The prosecution’s initial list of witnesses included Crestwood Mayor Gregg Roby, who had lunch with Furrer the day of the incident at the opening of the now-defunct Gordo’s Mexican Restaurant at the Sunset Hills Econo Lodge. The proprietors of Gordo’s still appear on the list.

Potential witnesses include family members of an elderly Friendship Village resident, then 83, who — as first reported by the Call — was involved in a 2011 dustup with Furrer at Friendship Village in which each accused the other of a physical attack.

The elder man died earlier this year and his wife died in 2012, but she is listed as a witness along with the couple’s son, who lives in Oakville.

The three eyewitnesses are on the witness list, but until they testify the Call is identifying them only by the order in which they appear in the police report.

As outlined in the report, Witness 2 said he was driving with his adult son, Witness 3, when he saw a man in a convertible driving “extremely close” to a bicycle, “holler” something at the bicyclist and make a “right jerk” into the cyclist.

“I saw the steering wheel turn right because his hands were on it, and I saw his hand go up,” the man told police. “So he turned right into him. The car kind of dropped down off the road a little bit and came back on and that’s when he accelerated away.”

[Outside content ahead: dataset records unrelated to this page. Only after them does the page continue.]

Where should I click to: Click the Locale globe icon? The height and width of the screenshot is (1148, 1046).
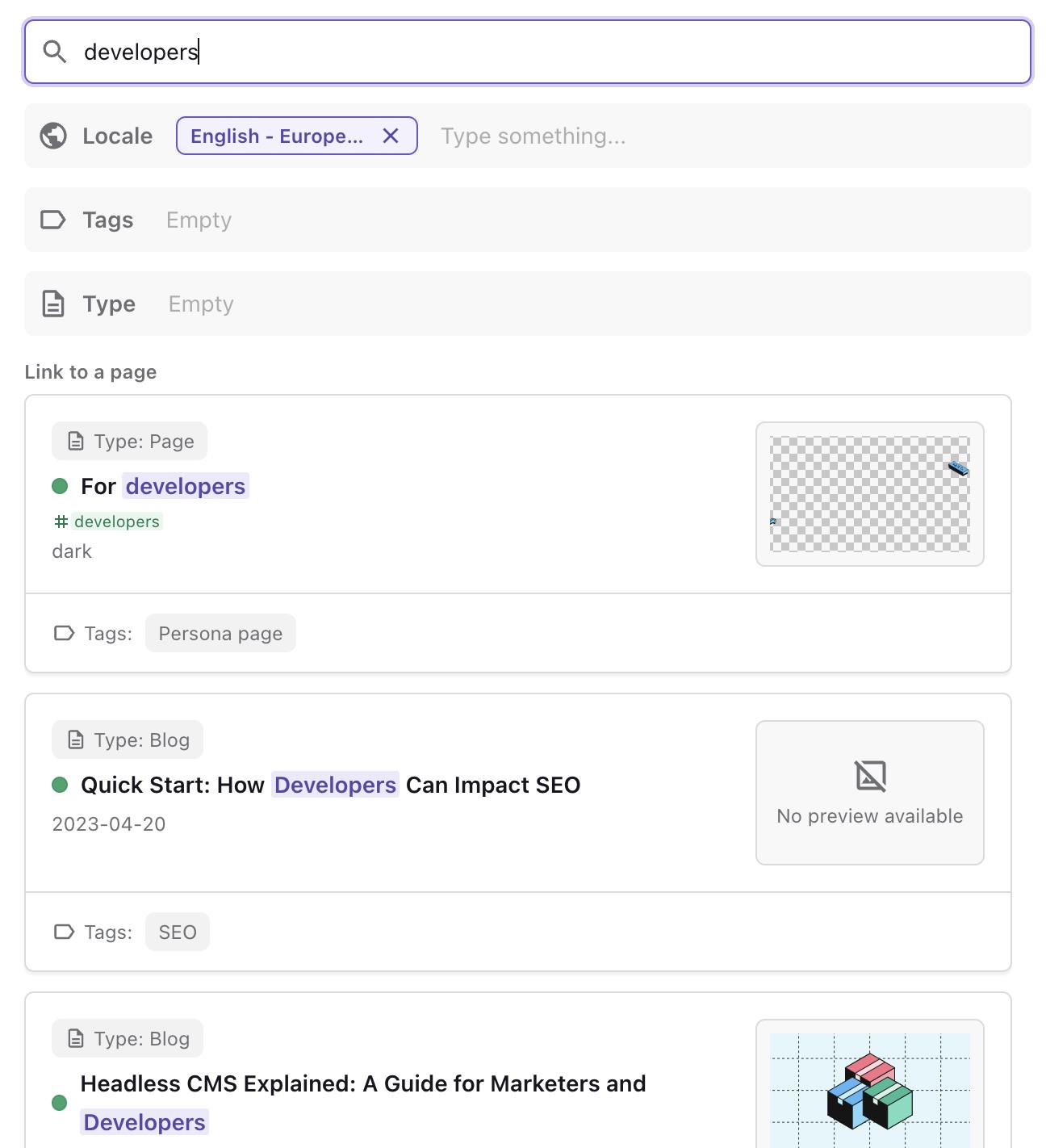pos(53,136)
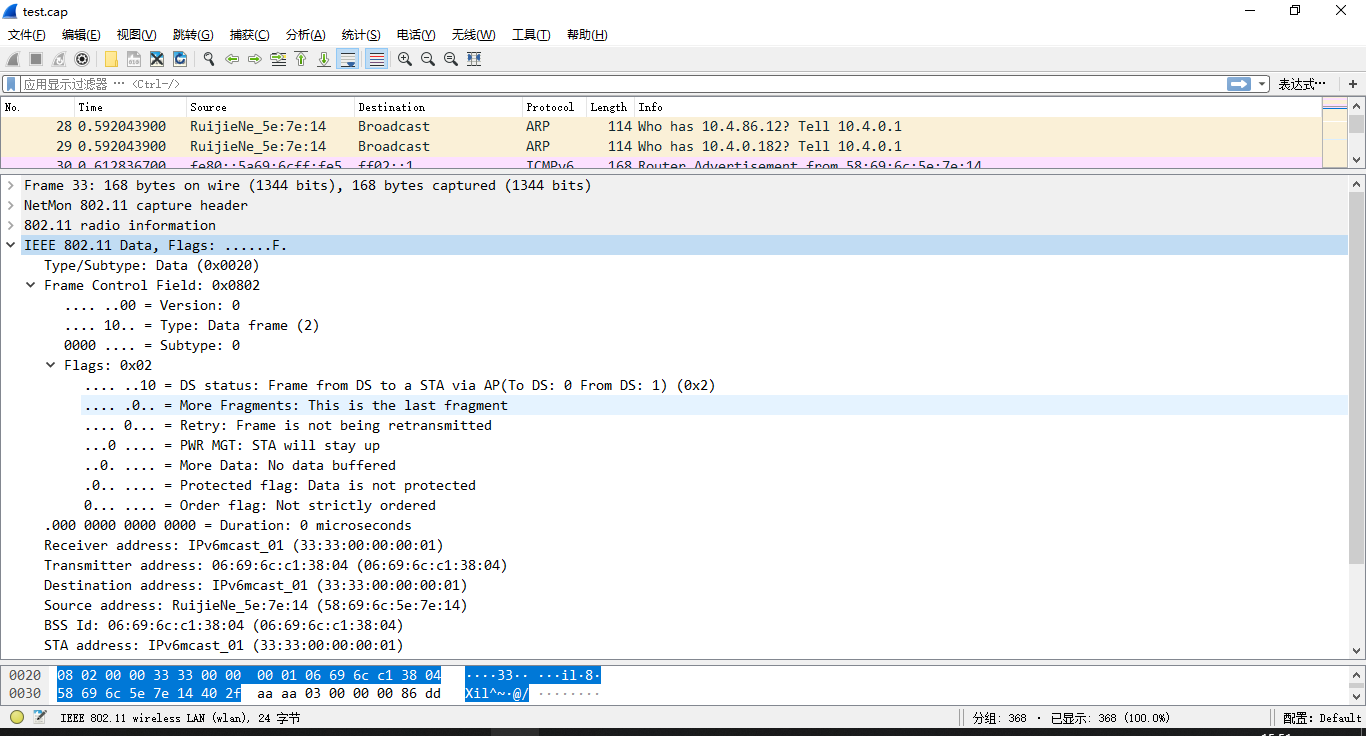
Task: Reload the capture file
Action: (x=180, y=58)
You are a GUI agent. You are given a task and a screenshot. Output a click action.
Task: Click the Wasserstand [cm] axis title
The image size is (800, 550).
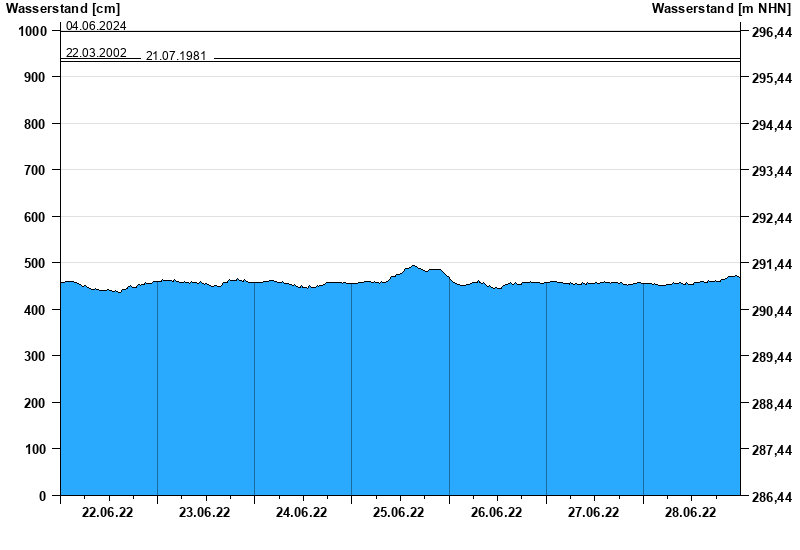(x=63, y=9)
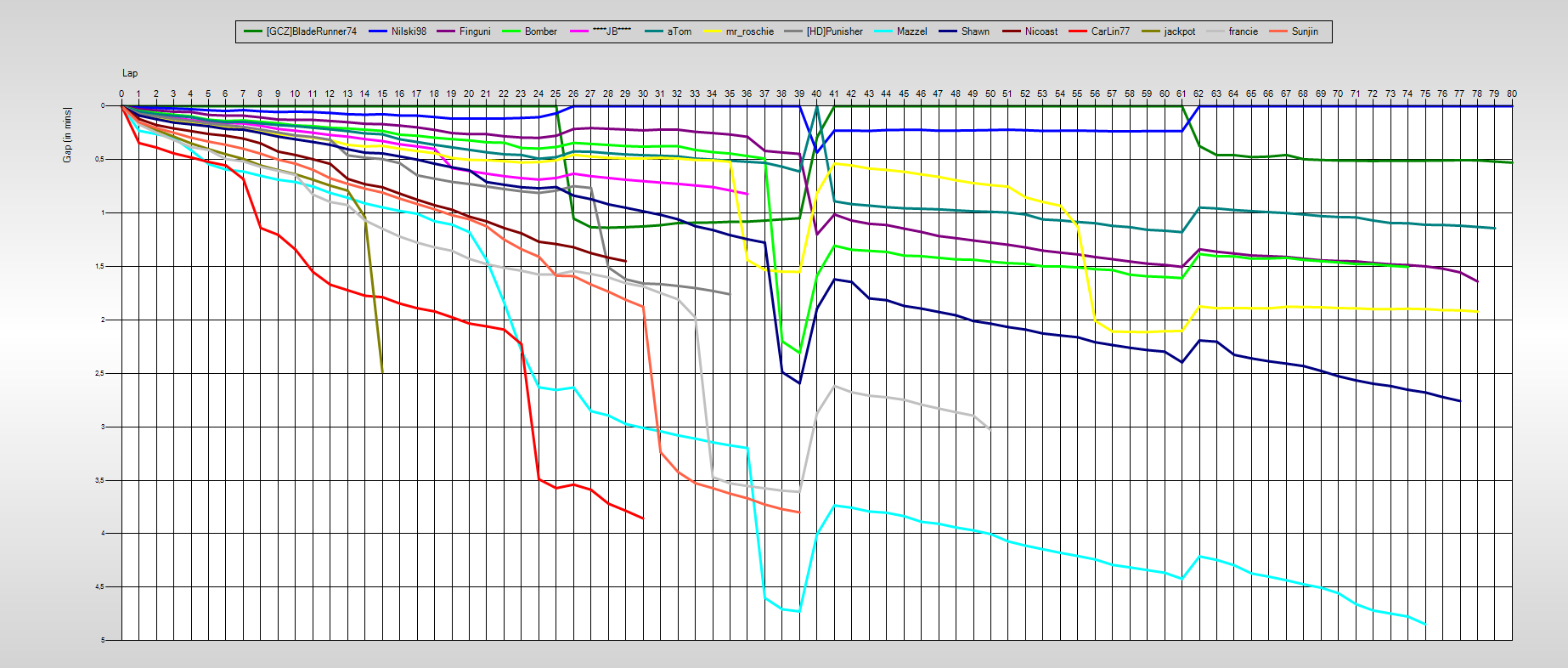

The witnesses called in a hit-and-run to 911 as they gave chase and caught up with Furrer nearly a mile away. When Furrer drove back to the scene, Witness 2 said the mayor said, “I didn’t hit anybody.”

The witness said he replied, “I sat right across the street; I watched you do it.”

The witness said Furrer replied, “You were so close to me you pushed me into him.”

Sunset Hills Police Chief William LaGrand turned the investigation over to the county Police Department July 31.

On Aug. 2, county detectives went to Furrer’s farm in Millstadt, Ill., to examine the convertible and read him his Miranda rights, after which Furrer declined to make a statement to police.

Murdick did not go straight from the scene to a hospital, but he later went to St. Anthony’s Medical Center for treatment for a torn Achilles tendon.

In a civil lawsuit filed against Furrer in October, Murdick alleged the mayor’s “negligence and carelessness” caused injuries to the cyclist’s back, head, shoulder and legs that have caused him pain, lost wages and high medical bills.

The suit seeks punitive damages greater than $25,000 because “Furrer’s conduct was outrageous because of (his) intentional act and motive and/or reckless indifference to (Murdick’s) rights.”